▸ AIM OF THE EXERCISE
For the entries below, work out how many lines include the string "value", then write only that number.

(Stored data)

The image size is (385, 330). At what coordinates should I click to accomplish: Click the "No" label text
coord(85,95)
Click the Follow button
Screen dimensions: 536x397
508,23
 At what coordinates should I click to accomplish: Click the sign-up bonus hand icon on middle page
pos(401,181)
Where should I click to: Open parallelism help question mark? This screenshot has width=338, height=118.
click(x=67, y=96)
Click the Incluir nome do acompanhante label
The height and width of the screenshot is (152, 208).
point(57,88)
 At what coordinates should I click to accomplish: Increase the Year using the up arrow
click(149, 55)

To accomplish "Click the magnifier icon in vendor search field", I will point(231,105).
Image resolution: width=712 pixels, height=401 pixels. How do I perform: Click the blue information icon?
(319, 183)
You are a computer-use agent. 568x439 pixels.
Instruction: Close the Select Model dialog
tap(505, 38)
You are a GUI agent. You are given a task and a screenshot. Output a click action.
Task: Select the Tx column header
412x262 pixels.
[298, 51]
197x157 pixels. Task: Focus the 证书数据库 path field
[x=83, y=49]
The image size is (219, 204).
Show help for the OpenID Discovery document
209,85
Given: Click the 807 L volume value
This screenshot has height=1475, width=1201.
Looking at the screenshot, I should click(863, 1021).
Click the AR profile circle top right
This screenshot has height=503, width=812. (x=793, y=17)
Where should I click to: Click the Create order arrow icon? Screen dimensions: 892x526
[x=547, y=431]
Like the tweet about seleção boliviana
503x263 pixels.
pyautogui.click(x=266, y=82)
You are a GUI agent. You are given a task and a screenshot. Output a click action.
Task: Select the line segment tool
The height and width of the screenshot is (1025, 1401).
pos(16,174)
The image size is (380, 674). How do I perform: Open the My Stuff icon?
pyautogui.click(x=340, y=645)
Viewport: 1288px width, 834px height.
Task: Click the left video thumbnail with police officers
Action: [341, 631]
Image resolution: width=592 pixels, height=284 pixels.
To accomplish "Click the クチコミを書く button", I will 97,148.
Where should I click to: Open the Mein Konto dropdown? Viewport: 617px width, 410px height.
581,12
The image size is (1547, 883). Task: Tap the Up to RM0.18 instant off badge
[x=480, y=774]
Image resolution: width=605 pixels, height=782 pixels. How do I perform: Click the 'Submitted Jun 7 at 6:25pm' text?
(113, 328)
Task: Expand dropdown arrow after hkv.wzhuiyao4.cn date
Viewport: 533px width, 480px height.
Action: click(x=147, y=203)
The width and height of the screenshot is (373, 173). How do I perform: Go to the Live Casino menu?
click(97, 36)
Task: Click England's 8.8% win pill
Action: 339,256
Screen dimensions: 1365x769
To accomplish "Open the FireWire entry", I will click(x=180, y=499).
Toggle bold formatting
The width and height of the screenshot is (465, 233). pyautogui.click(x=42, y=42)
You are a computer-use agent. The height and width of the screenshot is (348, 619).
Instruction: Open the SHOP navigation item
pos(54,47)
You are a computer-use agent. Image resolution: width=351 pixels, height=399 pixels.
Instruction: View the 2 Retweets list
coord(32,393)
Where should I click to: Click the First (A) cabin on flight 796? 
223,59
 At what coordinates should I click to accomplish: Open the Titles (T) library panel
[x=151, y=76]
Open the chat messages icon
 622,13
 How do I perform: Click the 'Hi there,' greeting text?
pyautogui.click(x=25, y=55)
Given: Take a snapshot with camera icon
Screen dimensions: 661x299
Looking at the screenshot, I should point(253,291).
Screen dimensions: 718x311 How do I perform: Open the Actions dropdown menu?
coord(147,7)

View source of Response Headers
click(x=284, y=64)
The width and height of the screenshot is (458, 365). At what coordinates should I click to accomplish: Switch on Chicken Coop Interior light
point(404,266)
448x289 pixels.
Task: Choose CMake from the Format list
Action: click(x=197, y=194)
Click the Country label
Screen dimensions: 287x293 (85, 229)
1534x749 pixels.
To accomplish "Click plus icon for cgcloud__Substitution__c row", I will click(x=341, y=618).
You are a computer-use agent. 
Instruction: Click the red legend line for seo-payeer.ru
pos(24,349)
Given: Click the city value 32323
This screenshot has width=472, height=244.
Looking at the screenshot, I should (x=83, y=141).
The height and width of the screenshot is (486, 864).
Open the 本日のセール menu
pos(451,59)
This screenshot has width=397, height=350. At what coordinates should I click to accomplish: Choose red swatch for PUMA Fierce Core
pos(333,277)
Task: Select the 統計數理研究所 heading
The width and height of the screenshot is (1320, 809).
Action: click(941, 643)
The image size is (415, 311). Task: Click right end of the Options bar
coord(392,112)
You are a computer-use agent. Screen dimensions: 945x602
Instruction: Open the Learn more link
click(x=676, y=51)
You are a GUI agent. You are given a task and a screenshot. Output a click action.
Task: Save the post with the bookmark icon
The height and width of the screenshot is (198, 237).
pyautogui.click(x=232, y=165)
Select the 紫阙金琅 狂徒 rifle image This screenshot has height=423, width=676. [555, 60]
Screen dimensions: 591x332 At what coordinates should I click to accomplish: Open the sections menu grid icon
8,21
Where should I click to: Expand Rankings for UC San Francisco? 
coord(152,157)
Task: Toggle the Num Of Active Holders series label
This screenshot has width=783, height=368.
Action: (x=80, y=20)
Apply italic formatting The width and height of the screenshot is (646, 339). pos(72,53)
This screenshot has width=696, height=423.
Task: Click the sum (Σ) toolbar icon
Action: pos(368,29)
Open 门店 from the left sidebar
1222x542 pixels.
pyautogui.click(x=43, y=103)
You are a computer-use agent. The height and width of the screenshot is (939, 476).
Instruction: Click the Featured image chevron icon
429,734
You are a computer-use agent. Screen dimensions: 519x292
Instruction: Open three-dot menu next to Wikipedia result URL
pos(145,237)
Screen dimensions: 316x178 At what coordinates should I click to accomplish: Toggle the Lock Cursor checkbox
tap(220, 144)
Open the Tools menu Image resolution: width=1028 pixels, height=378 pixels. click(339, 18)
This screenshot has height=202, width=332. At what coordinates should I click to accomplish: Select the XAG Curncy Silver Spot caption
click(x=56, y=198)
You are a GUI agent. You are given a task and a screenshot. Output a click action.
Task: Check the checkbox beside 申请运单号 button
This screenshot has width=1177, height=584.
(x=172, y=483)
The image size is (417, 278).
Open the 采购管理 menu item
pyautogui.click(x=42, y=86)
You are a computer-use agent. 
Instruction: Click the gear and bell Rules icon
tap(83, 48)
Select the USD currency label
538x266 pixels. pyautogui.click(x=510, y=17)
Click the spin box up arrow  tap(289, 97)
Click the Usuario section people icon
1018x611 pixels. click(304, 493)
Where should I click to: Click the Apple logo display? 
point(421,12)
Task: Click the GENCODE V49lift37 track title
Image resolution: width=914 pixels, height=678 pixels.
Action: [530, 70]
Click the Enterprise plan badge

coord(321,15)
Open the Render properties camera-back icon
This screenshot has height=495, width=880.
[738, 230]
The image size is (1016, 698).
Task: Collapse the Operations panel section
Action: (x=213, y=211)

▸ RESULT OF THE EXERCISE
2